Compare output from each PE. If identical, the output is transmitted over the
ServerNet fabrics. If the PE outputs are not the same, appropriate actions occur to
identify the errant one and to recover from the failure. Under some failure
conditions, it can be necessary to stop normal operations of the erring PE.
Memory Reintegration
Memory reintegration initiates processing in a PE whose operation has been stopped
because the slice diverged or has been replaced. This reintegration requires that all of
the memory and processor state be copied from a functioning PE to the target PE.
Once the memory and processor state information are copied, rendezvous is used to
complete the reintegration.
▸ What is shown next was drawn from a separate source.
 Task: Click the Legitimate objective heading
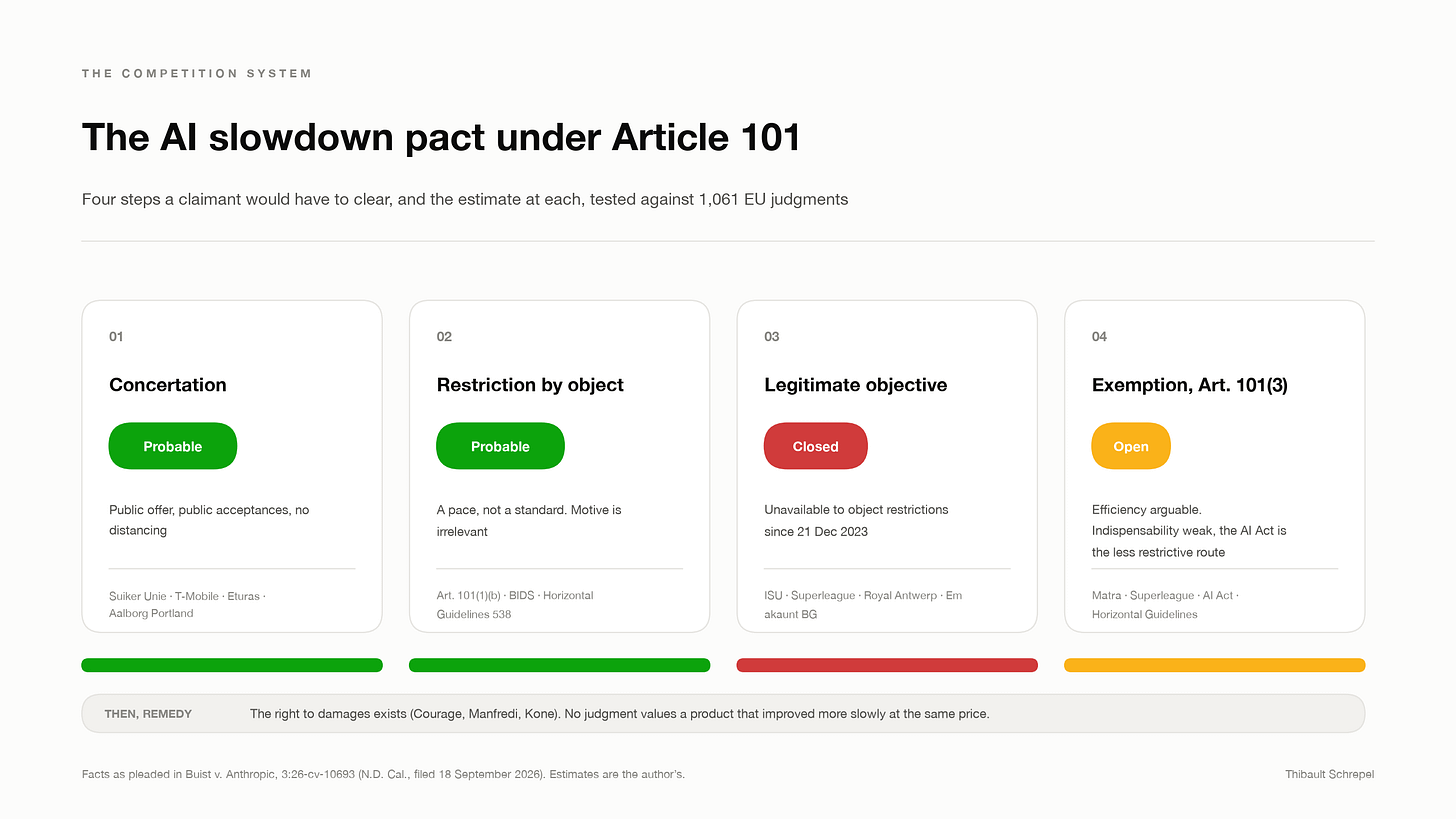pyautogui.click(x=856, y=385)
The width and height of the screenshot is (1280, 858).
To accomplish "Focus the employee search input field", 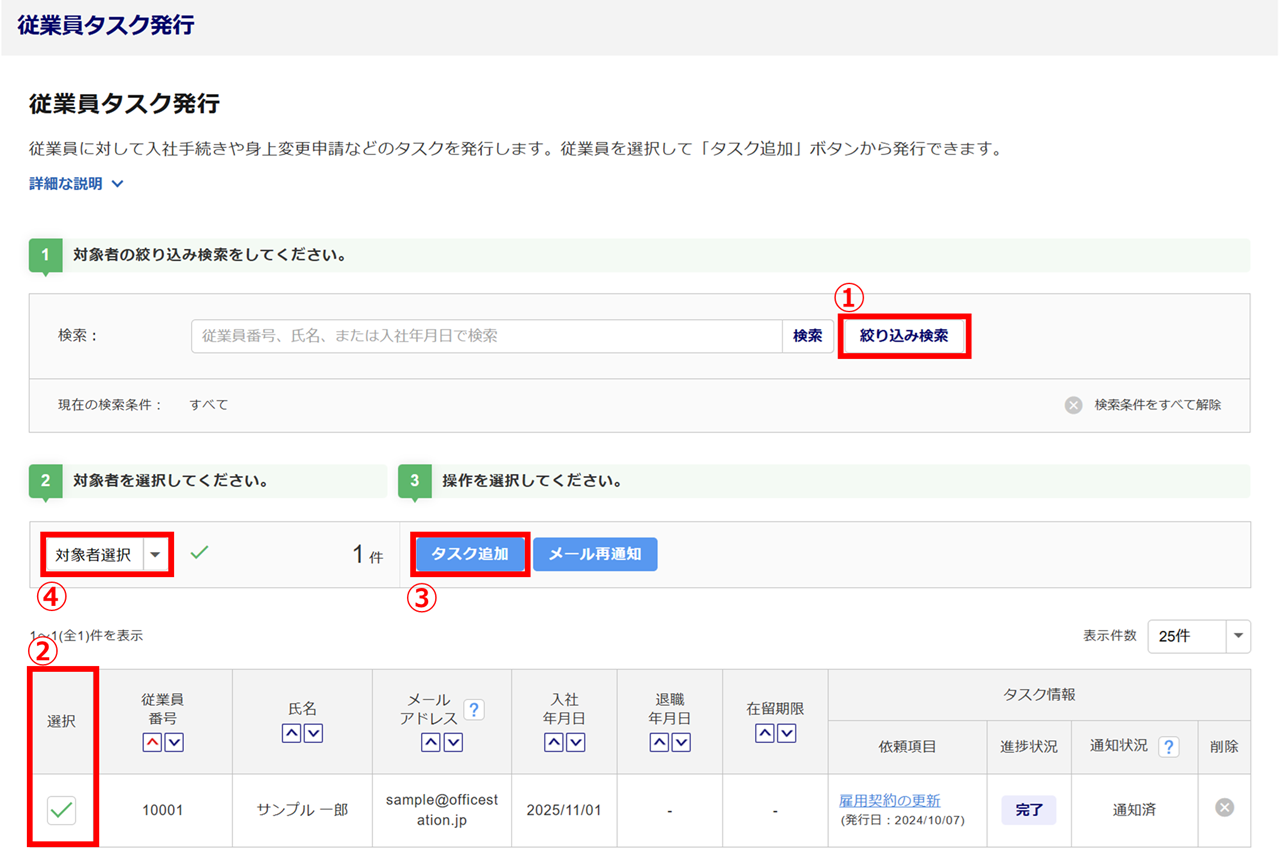I will [x=486, y=336].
This entire reintegration operation is invisible to the running
applications.
Failure Recovery for Duplex Processor
Duplex processors have no single points of failure. Any single element of a duplex
processor might fail, but alternative paths exist for operation of user applications.
Failure of a complete slice reduces the system to operation on the running slice. The
failure of an LSU might take down the associated logical processor, but in this event,
the operating system activates the backup processes in other logical processors. The
system remains available to the applications as if no failure occurred.
The errant processor is reset and then it is synchronized with the running one. Should
the failure rate exceed a predetermined threshold value within a period of time, the
failing processor is reset and held for repair action.